[What to do]:
Reproduce the data in full, exactly as it appears.

------------------------------

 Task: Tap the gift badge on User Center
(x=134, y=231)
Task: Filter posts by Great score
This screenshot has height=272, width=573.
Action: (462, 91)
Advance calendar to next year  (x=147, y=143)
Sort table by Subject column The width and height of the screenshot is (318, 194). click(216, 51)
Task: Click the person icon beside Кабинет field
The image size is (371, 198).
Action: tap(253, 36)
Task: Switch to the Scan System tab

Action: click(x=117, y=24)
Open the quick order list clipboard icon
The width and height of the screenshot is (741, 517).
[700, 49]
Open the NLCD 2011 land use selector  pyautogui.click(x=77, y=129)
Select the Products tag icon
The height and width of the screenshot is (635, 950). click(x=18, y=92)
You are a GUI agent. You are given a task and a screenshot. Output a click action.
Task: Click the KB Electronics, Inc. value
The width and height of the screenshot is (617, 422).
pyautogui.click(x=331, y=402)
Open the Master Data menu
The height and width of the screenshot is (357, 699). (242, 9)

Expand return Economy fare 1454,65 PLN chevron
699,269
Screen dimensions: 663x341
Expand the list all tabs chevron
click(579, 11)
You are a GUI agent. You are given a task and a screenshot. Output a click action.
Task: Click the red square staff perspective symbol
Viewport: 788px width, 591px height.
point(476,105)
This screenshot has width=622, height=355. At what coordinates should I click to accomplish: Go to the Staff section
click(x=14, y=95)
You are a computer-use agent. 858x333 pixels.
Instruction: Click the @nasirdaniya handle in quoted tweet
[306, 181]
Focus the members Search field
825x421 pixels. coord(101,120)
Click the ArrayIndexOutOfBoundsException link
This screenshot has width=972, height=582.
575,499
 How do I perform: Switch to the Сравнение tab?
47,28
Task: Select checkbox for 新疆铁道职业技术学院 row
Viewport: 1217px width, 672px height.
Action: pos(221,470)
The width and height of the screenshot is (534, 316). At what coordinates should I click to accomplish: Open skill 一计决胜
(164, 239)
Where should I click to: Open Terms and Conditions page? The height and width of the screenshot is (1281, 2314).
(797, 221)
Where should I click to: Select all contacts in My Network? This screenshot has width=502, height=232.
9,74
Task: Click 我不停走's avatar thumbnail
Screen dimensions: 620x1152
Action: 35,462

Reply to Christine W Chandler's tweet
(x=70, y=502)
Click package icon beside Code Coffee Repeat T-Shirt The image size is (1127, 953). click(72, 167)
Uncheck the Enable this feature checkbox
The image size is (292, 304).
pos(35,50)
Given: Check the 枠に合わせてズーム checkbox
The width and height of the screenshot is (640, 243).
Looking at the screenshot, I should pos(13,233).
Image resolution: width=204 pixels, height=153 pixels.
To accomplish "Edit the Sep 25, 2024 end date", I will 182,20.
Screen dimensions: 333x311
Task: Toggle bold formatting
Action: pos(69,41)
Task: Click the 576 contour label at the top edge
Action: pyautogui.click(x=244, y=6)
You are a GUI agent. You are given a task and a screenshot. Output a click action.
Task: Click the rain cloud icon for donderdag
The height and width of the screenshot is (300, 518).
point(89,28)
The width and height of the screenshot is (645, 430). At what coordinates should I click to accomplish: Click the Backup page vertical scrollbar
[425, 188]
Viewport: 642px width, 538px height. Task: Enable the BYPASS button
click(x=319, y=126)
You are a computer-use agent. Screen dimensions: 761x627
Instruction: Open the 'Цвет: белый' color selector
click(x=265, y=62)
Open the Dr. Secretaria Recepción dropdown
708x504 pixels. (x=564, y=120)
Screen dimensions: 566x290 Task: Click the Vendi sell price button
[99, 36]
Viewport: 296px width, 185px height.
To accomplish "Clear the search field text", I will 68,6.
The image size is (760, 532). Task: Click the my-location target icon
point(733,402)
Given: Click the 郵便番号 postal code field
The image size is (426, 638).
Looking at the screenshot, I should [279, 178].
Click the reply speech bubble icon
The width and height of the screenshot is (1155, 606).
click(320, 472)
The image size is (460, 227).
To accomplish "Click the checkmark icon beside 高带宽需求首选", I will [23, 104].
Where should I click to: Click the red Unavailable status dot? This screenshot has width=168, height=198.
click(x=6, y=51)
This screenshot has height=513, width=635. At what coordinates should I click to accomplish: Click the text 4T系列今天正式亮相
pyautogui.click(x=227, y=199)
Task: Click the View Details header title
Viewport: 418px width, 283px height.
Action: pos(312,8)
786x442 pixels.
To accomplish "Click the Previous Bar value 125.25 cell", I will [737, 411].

------------------------------

[Finished exercise]:
 Task: Tap the gift badge on User Center
(x=134, y=231)
Task: Filter posts by Great score
This screenshot has height=272, width=573.
Action: (462, 91)
Advance calendar to next year  (x=147, y=143)
Sort table by Subject column The width and height of the screenshot is (318, 194). click(216, 51)
Task: Click the person icon beside Кабинет field
The image size is (371, 198).
Action: tap(253, 36)
Task: Switch to the Scan System tab

Action: click(x=117, y=24)
Open the quick order list clipboard icon
The width and height of the screenshot is (741, 517).
[700, 49]
Open the NLCD 2011 land use selector  pyautogui.click(x=77, y=129)
Select the Products tag icon
The height and width of the screenshot is (635, 950). click(x=18, y=92)
You are a GUI agent. You are given a task and a screenshot. Output a click action.
Task: Click the KB Electronics, Inc. value
The width and height of the screenshot is (617, 422).
pyautogui.click(x=331, y=402)
Open the Master Data menu
The height and width of the screenshot is (357, 699). (242, 9)

Expand return Economy fare 1454,65 PLN chevron
699,269
Screen dimensions: 663x341
Expand the list all tabs chevron
click(579, 11)
You are a GUI agent. You are given a task and a screenshot. Output a click action.
Task: Click the red square staff perspective symbol
Viewport: 788px width, 591px height.
point(476,105)
This screenshot has width=622, height=355. At what coordinates should I click to accomplish: Go to the Staff section
click(x=14, y=95)
You are a computer-use agent. 858x333 pixels.
Instruction: Click the @nasirdaniya handle in quoted tweet
[306, 181]
Focus the members Search field
825x421 pixels. coord(101,120)
Click the ArrayIndexOutOfBoundsException link
This screenshot has width=972, height=582.
575,499
 How do I perform: Switch to the Сравнение tab?
47,28
Task: Select checkbox for 新疆铁道职业技术学院 row
Viewport: 1217px width, 672px height.
Action: pos(221,470)
The width and height of the screenshot is (534, 316). At what coordinates should I click to accomplish: Open skill 一计决胜
(164, 239)
Where should I click to: Open Terms and Conditions page? The height and width of the screenshot is (1281, 2314).
(797, 221)
Where should I click to: Select all contacts in My Network? This screenshot has width=502, height=232.
9,74
Task: Click 我不停走's avatar thumbnail
Screen dimensions: 620x1152
Action: 35,462

Reply to Christine W Chandler's tweet
(x=70, y=502)
Click package icon beside Code Coffee Repeat T-Shirt The image size is (1127, 953). click(72, 167)
Uncheck the Enable this feature checkbox
The image size is (292, 304).
pos(35,50)
Given: Check the 枠に合わせてズーム checkbox
The width and height of the screenshot is (640, 243).
Looking at the screenshot, I should pos(13,233).
Image resolution: width=204 pixels, height=153 pixels.
To accomplish "Edit the Sep 25, 2024 end date", I will 182,20.
Screen dimensions: 333x311
Task: Toggle bold formatting
Action: pos(69,41)
Task: Click the 576 contour label at the top edge
Action: pyautogui.click(x=244, y=6)
You are a GUI agent. You are given a task and a screenshot. Output a click action.
Task: Click the rain cloud icon for donderdag
The height and width of the screenshot is (300, 518).
point(89,28)
The width and height of the screenshot is (645, 430). At what coordinates should I click to accomplish: Click the Backup page vertical scrollbar
[425, 188]
Viewport: 642px width, 538px height. Task: Enable the BYPASS button
click(x=319, y=126)
You are a computer-use agent. Screen dimensions: 761x627
Instruction: Open the 'Цвет: белый' color selector
click(x=265, y=62)
Open the Dr. Secretaria Recepción dropdown
708x504 pixels. (x=564, y=120)
Screen dimensions: 566x290 Task: Click the Vendi sell price button
[99, 36]
Viewport: 296px width, 185px height.
To accomplish "Clear the search field text", I will 68,6.
The image size is (760, 532). Task: Click the my-location target icon
point(733,402)
Given: Click the 郵便番号 postal code field
The image size is (426, 638).
Looking at the screenshot, I should [279, 178].
Click the reply speech bubble icon
The width and height of the screenshot is (1155, 606).
click(320, 472)
The image size is (460, 227).
To accomplish "Click the checkmark icon beside 高带宽需求首选", I will [23, 104].
Where should I click to: Click the red Unavailable status dot? This screenshot has width=168, height=198.
click(x=6, y=51)
This screenshot has height=513, width=635. At what coordinates should I click to accomplish: Click the text 4T系列今天正式亮相
pyautogui.click(x=227, y=199)
Task: Click the View Details header title
Viewport: 418px width, 283px height.
Action: pos(312,8)
786x442 pixels.
To accomplish "Click the Previous Bar value 125.25 cell", I will [737, 411].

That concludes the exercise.